A new international study led by Helmholtz Munich and the University of Rostock reveals that emissions from modern gasoline cars—despite meeting the currently strictest European emission standards EURO 6d—can become significantly more harmful after being released into the atmosphere. The findings, published in Science Advances, challenge the assumption that filtered exhaust from EURO 6d-compliant vehicles is inherently safe.

The research focused on a gasoline vehicle equipped with a gasoline particulate filter (GPF), designed to drastically reduce primary particulate emissions. Freshly emitted exhaust showed no detectable cytotoxic effects on human lung cells. However, once the exhaust underwent “photochemical aging”—a natural transformation process driven by sunlight and atmospheric oxidants—it became substantially more toxic.

The aged emissions caused notable DNA damage and oxidative stress in both cancerous alveolar and normal bronchial epithelial cells. This toxicity was not only associated with newly formed particles, known as secondary organic and inorganic aerosols (SOA and SIA), but also with oxygenated volatile compounds, such as carbonyls, generated during their residence in the atmosphere.

Lab-based emission standards overlook atmospheric transformation

According to Dr. Mathilde Delaval, first author of the study and researcher at Helmholtz Munich, these findings point to a critical shortfall in current vehicle emissions testing and regulation.

While EURO 6d standards ensure low emissions at the tailpipe, they do not account for the chemical transformations those emissions undergo once released into the environment. “Our study shows that we are missing a big part of the picture by not considering how exhaust gases change—and become more harmful—after they leave the car,” she said.

The results have important implications for how air quality standards are set and monitored. Current regulations focus primarily on the emissions measured directly after combustion, without factoring in how these emissions interact with sunlight and atmospheric chemicals to form new, more harmful pollutants.

“There’s a clear disconnect between how we test vehicle emissions in the lab and how those emissions behave in the real world,” said co-author Dr. Hendryk Czech from Helmholtz Munich and the University of Rostock. “If we ignore what happens to exhaust after it enters the atmosphere, we risk underestimating the true health impact of traffic-related air pollution.”
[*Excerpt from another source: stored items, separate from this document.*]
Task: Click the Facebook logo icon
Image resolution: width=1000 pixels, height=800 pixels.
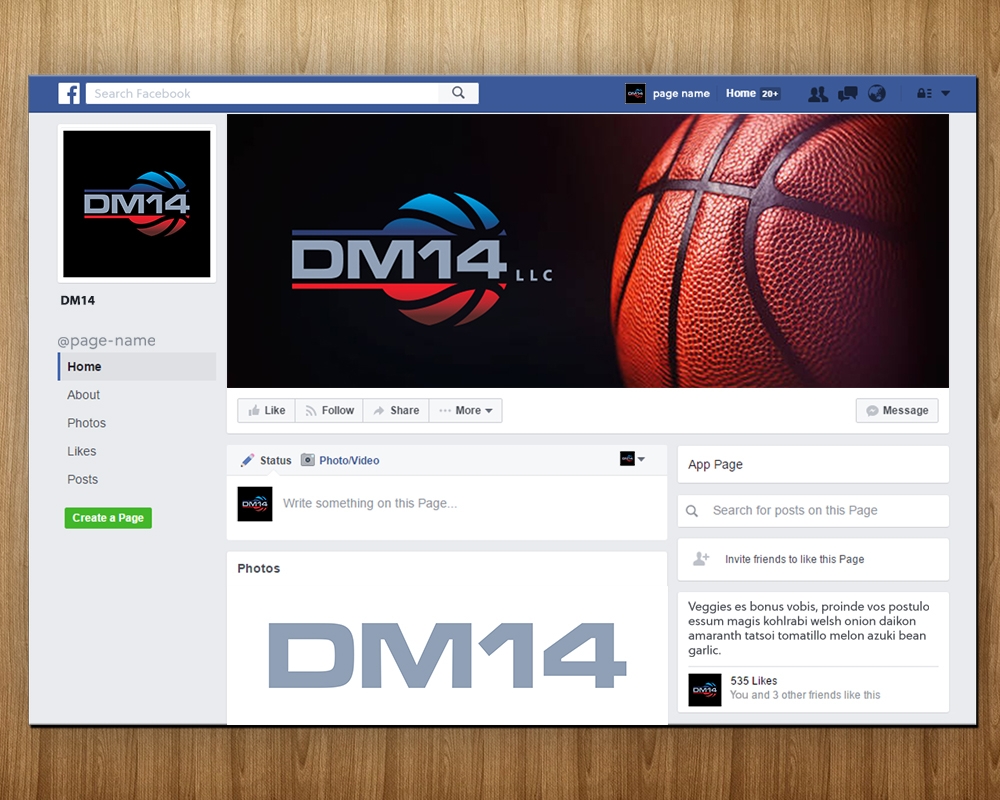Action: click(x=69, y=93)
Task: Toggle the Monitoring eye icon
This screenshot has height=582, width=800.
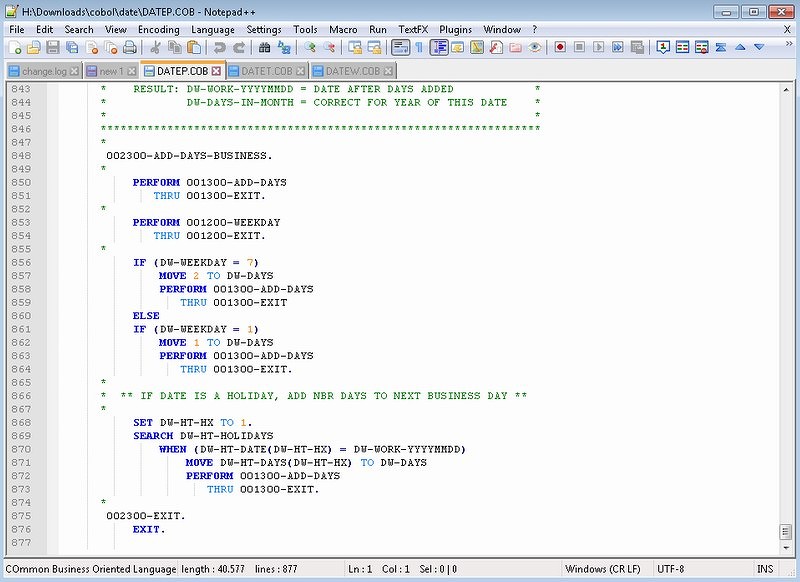Action: [535, 48]
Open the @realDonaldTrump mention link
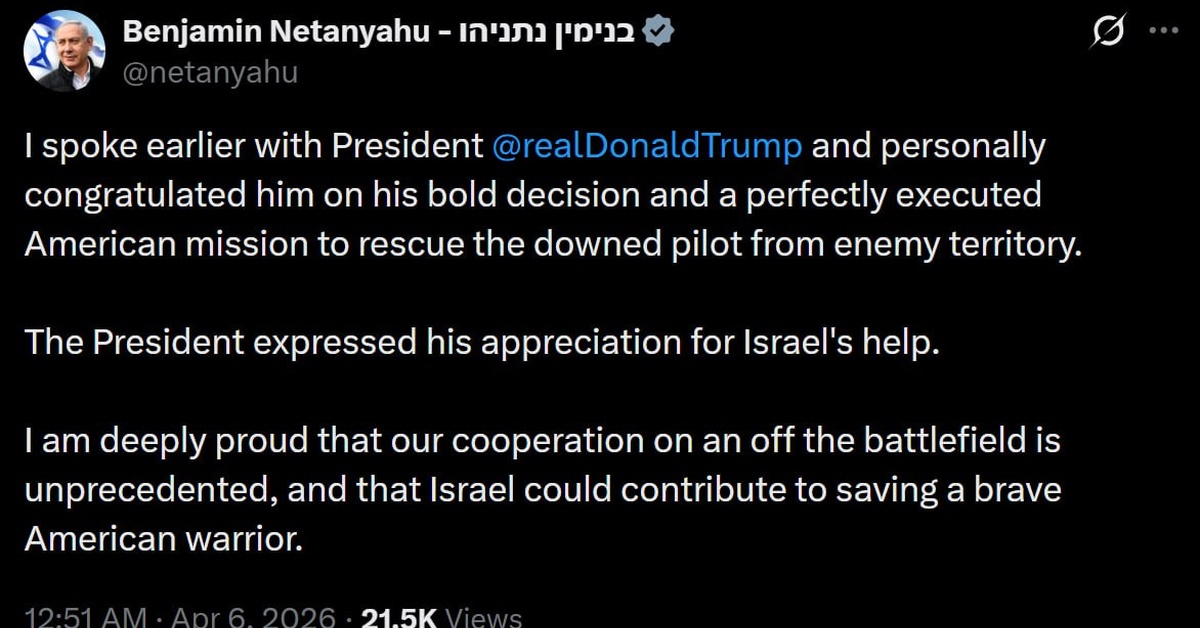Screen dimensions: 1200x628 click(x=648, y=147)
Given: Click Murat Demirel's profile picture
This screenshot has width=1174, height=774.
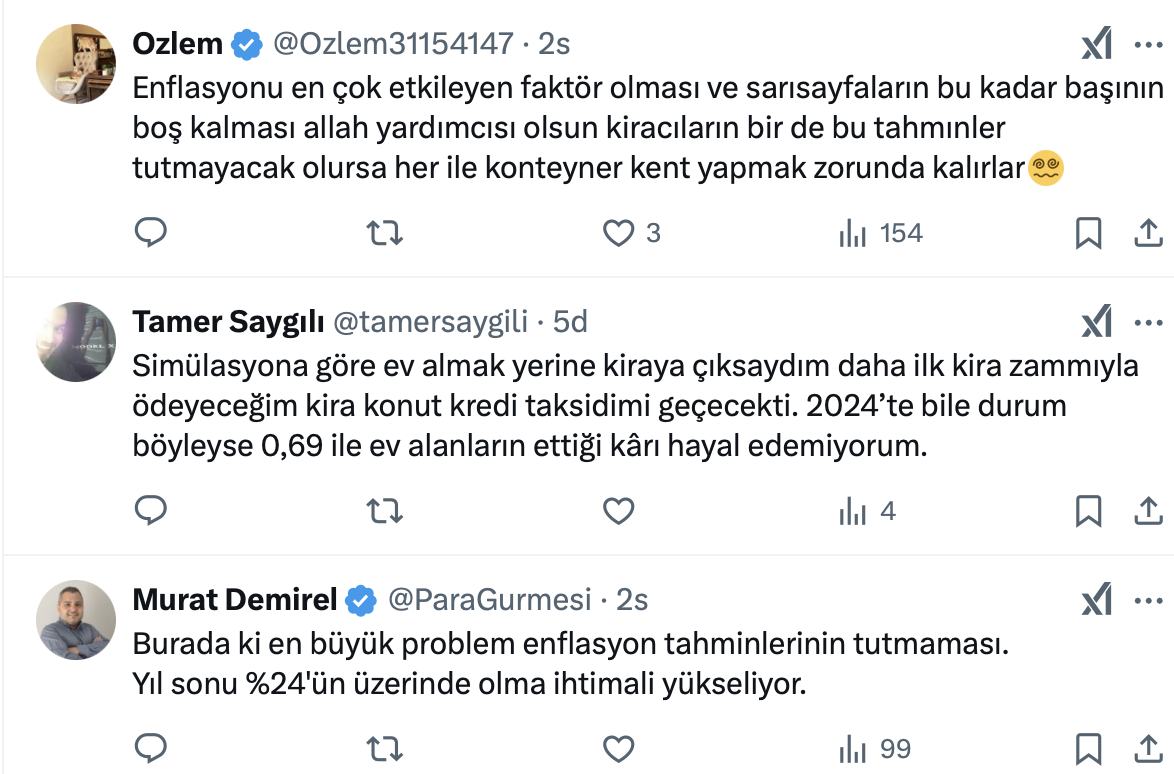Looking at the screenshot, I should pyautogui.click(x=76, y=619).
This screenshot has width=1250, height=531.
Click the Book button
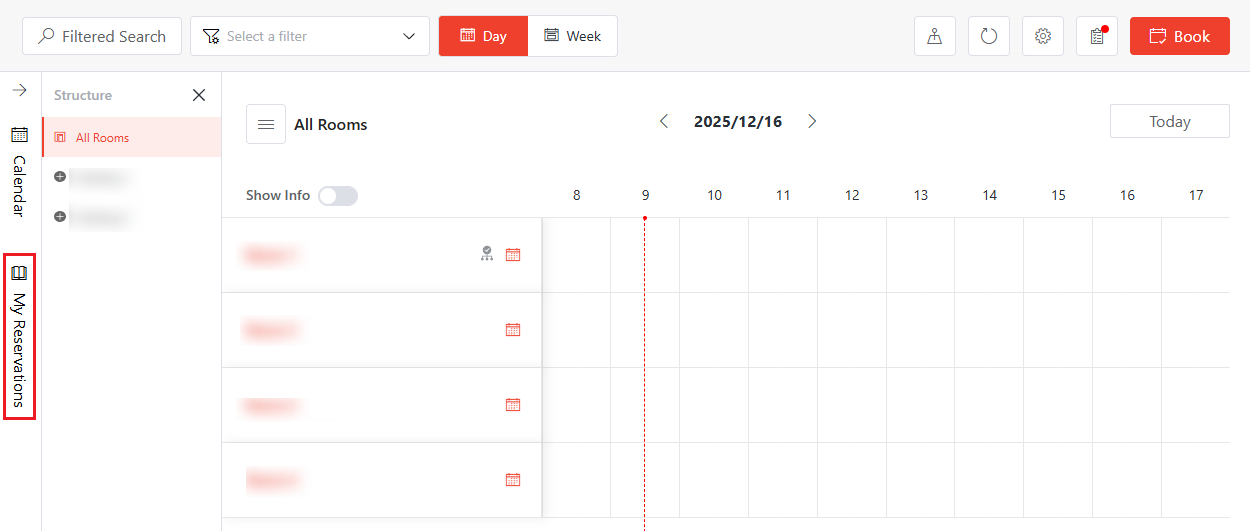coord(1179,36)
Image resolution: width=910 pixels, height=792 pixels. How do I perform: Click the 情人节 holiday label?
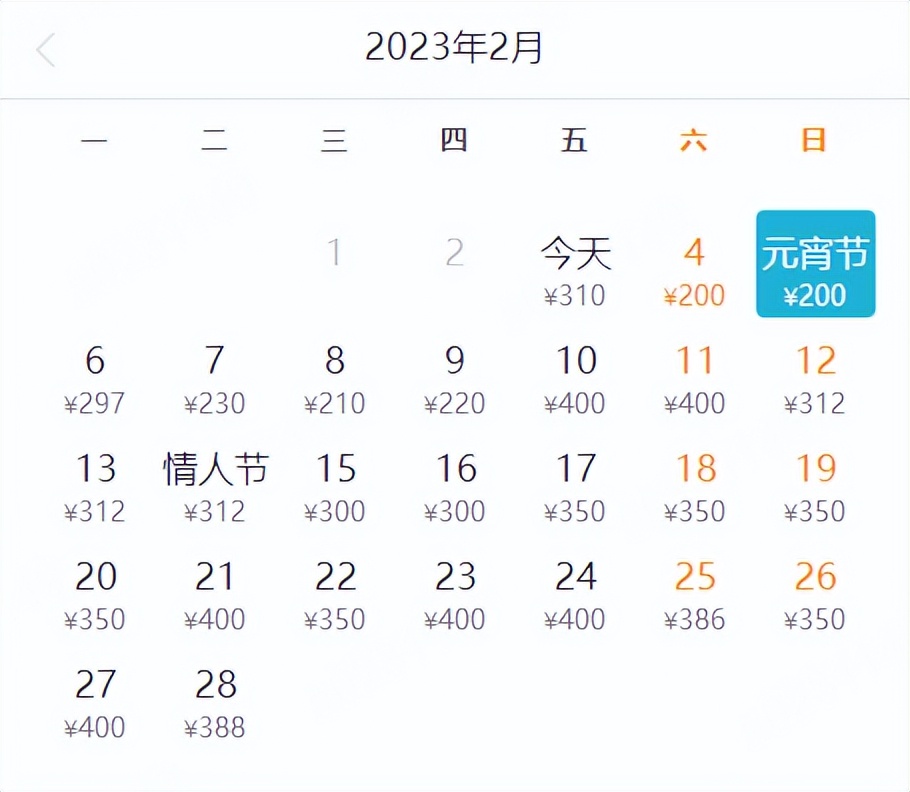(216, 468)
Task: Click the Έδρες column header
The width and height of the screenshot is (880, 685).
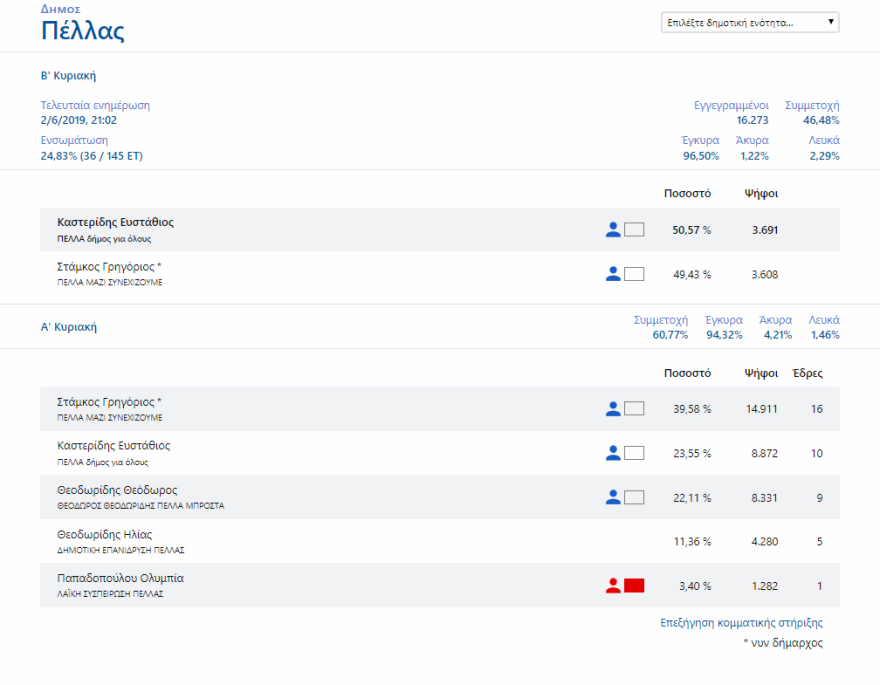Action: tap(807, 373)
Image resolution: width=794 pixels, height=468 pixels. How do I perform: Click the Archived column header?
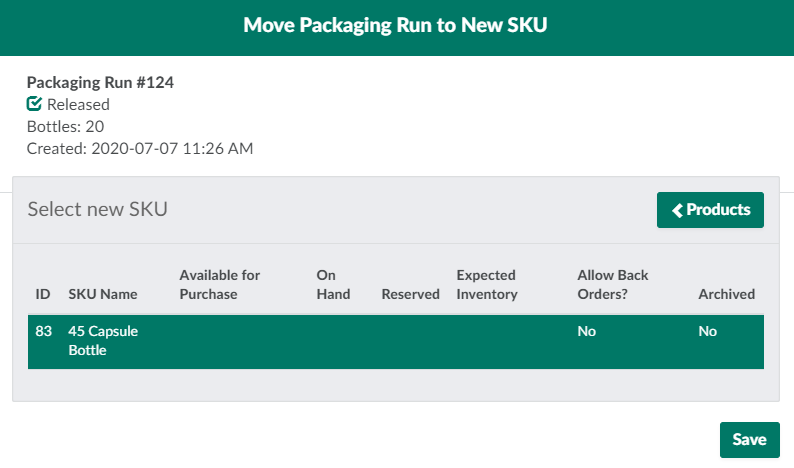(726, 294)
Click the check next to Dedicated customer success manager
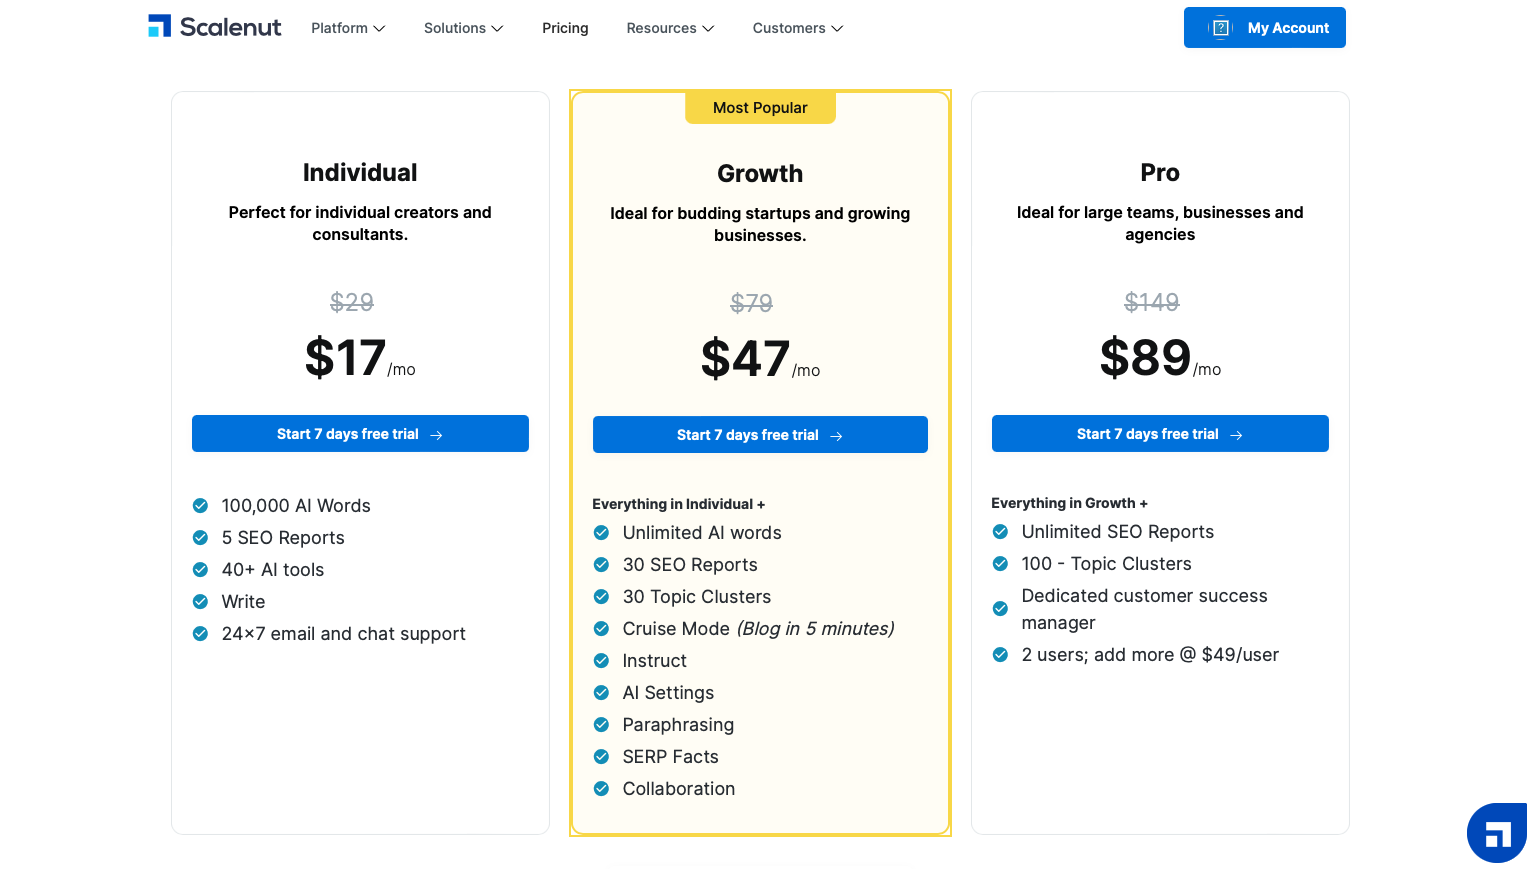Viewport: 1538px width, 869px height. pos(1000,609)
Atmospheric aging demands an updated approach to pollution control

Air pollution remains a major global health issue, responsible for increased rates of respiratory and cardiovascular disease, cancer, and premature death. The discovery that filtered emissions from even the cleanest gasoline cars can still become toxic once airborne suggests that future regulations must evolve to address both primary and secondary pollutants.

This study was a joint effort by a multidisciplinary team of biologists, aerosol physicists, and chemists investigating the health impacts of air pollution.

Together, these researchers deliver a clear and urgent message: regulating tailpipe emissions is no longer enough. To truly protect public health, emission standards must also account for how exhaust gases evolve—and become more toxic—once released into the atmosphere.